You don’t need to have an email server present in your environment like Exchange server, just an email address typed in the user’s E-mail account field.
then, a new certificate template needs to be created. Log in to one of your domain controllers and open the Certification Authority console. Right-click the Certificate Templates folder and choose Manage.
Search for the User template, right-click it and choose duplicate.
On the General tab type a name for the new template then go to the Security tab. Here select Domain Users from the ACL (Access Control List) and in the Permissions section check the Enroll (should be already checked, but just in case) and Auto enroll box. Click
Back on the Certification Authority console, right-click the Certificate Templates folder one more time and choose New > Certificate Template to Issue. From the list, search for the new template, select it and click OK.
Now that the template is ready we need to set up the GPO that request certificates on behalf of the user. Still on this domain controller, open the Group Policy Management console and create a new GPO. Again this can be created/linked to the root of the domain or an OU. If you link it to an OU make sure is the one where users are present not computers.
Once you create the GPO, right-click it and choose Edit.
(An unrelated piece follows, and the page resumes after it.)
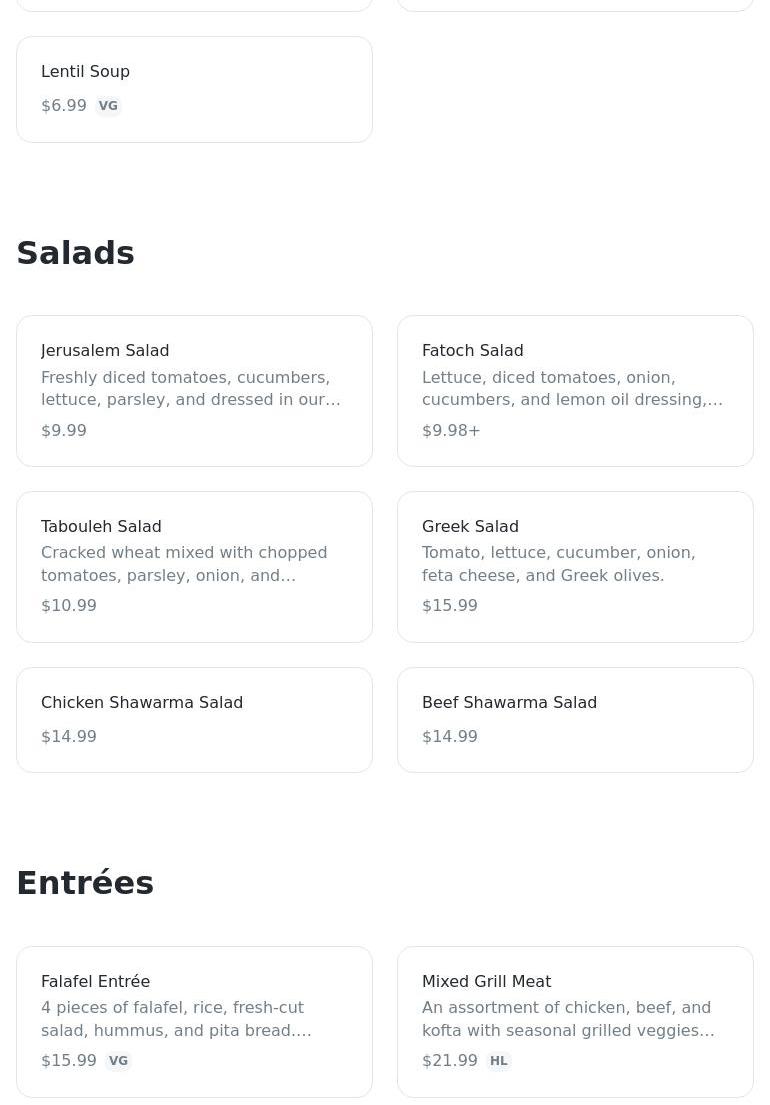Expand the Tabouleh Salad cracked wheat description
770x1105 pixels.
coord(184,564)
In the Group Policy Management Editor console expand User Configuration > Policies > Windows Settings > Security Settings and click on the Public Key Policies folder. Here we have a view almost exactly we had when we configured the computer certificate auto-enrollment. The policy that we are interested in is Certificate Services Client – Auto-Enrollment, so double click it to open its properties; or right-click > Properties.
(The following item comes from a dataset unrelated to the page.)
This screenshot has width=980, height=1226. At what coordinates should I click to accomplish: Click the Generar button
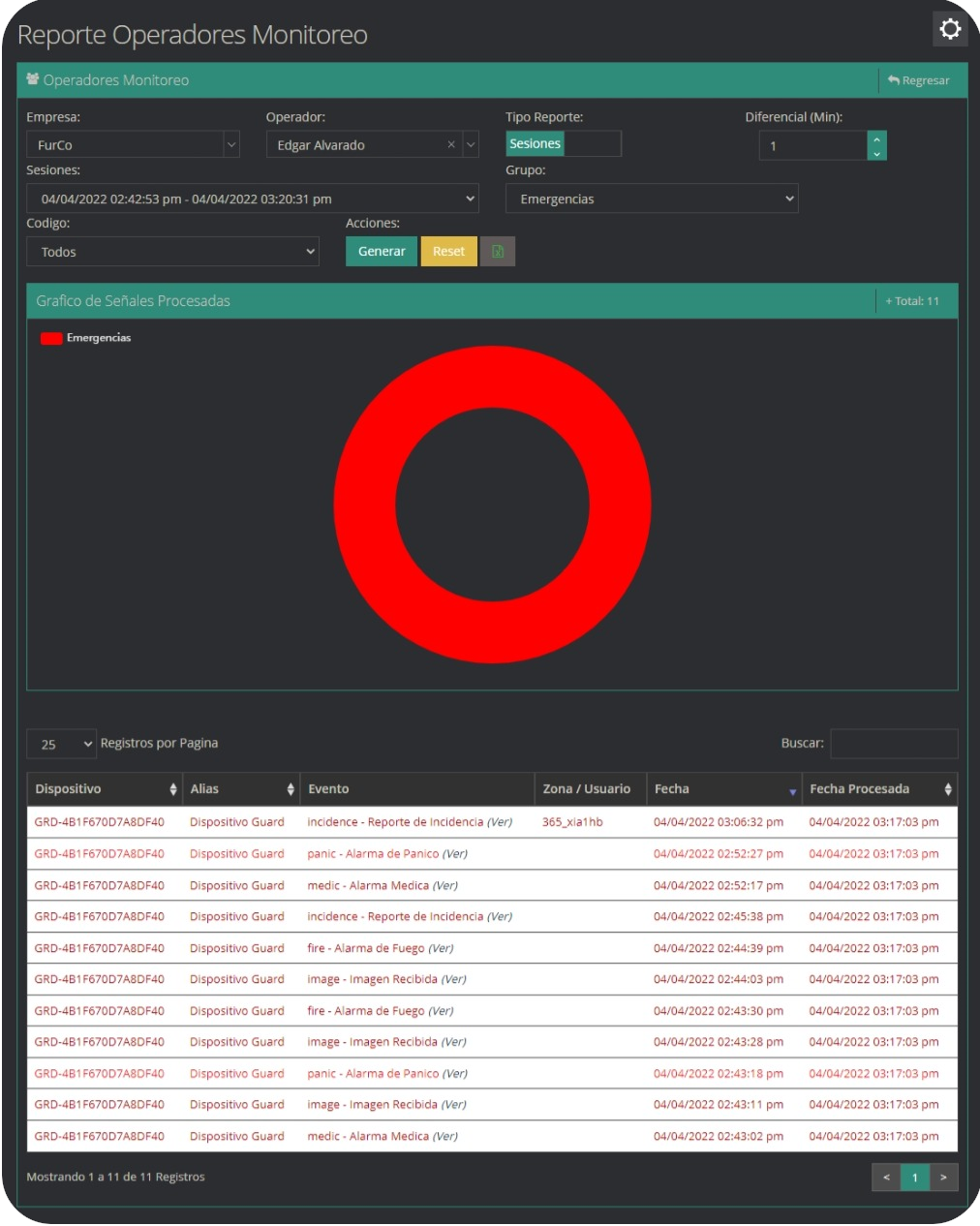pyautogui.click(x=382, y=252)
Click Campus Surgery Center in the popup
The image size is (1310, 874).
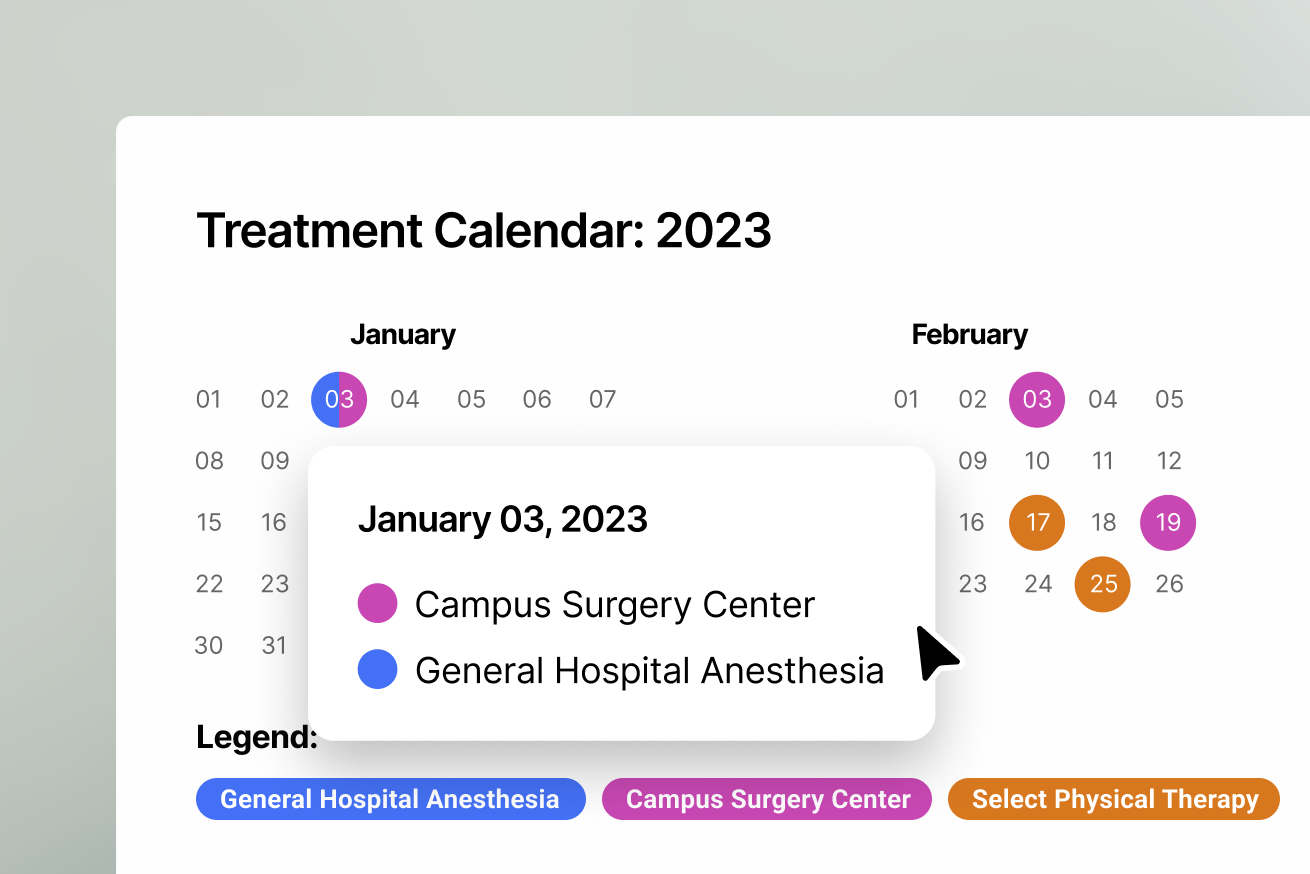[x=615, y=604]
From the Configuration Model drop-down box choose Enabled then check the Renew expired certificates, update pending certificates, and remove revoked certificates and Update certificates that use certificate templates boxes. Click OK when you’re done.
All you have to do now is wait for the users to get the new policy, and that can take between 90 and 120 minutes. If you don’t want to wait and force this process to see if it works do a gpupdate /force on the client computer. Then if you open the user certificates store you should see the certificate issued for the user that you are logged in with.
Taking a look at the certificate itself it has a private key, it was issued using the template we created and it has all the key usage necessary for the user to encrypt data and email.